Super late response (sorry!), but yeah, history of science is great stuff. And your point about TESCREALS engaging with science fiction over science is entirely spot-on. (Which was me as a teenager. There but for the grace of god go I...)
Btw, if you want to read a FANTASTIC book dealing with people grappling with plate tectonics, John McPhee's Pulitzer-winning Annals of the Ancient World spans literal decades of interviews with geologists, and you get to start with geologists being deeply skeptical of this newfangled plate tectonics (not dismissive, but not convinced of the breadth of its explanatory power), and work to it being fully accepted science over the course of the book.
I have listened to the entirety of John McPhee's geological books as audiobooks, which is more entertaining than it sounds.

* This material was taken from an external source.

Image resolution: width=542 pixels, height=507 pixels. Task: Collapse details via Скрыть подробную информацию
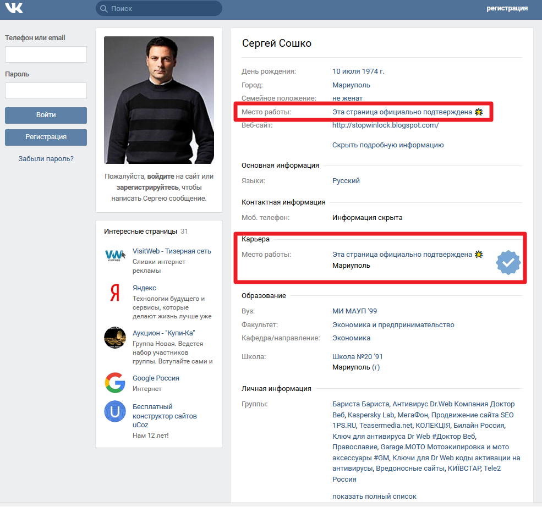(387, 145)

I think the concept of geological Deep Time is very humbling, and it kind of grounds the human condition in a weird way.
John McPhee's so goddamn good, one of the best nonfiction writers out there. The absolute master of nonfiction narrative structure, imho.
And yeah, Deep Time is... a hell of a trip.
Oh I love McPhee and I've never read this one, I am absolutely looking it up. The Control of Nature changed me, absolutely complicated the way I think about the world.
Fuck yeah The Control of Nature is great.
Basin and Range is the first book in the geology series.
Another fav of min is "Waiting for a Ship", about the merchant marine.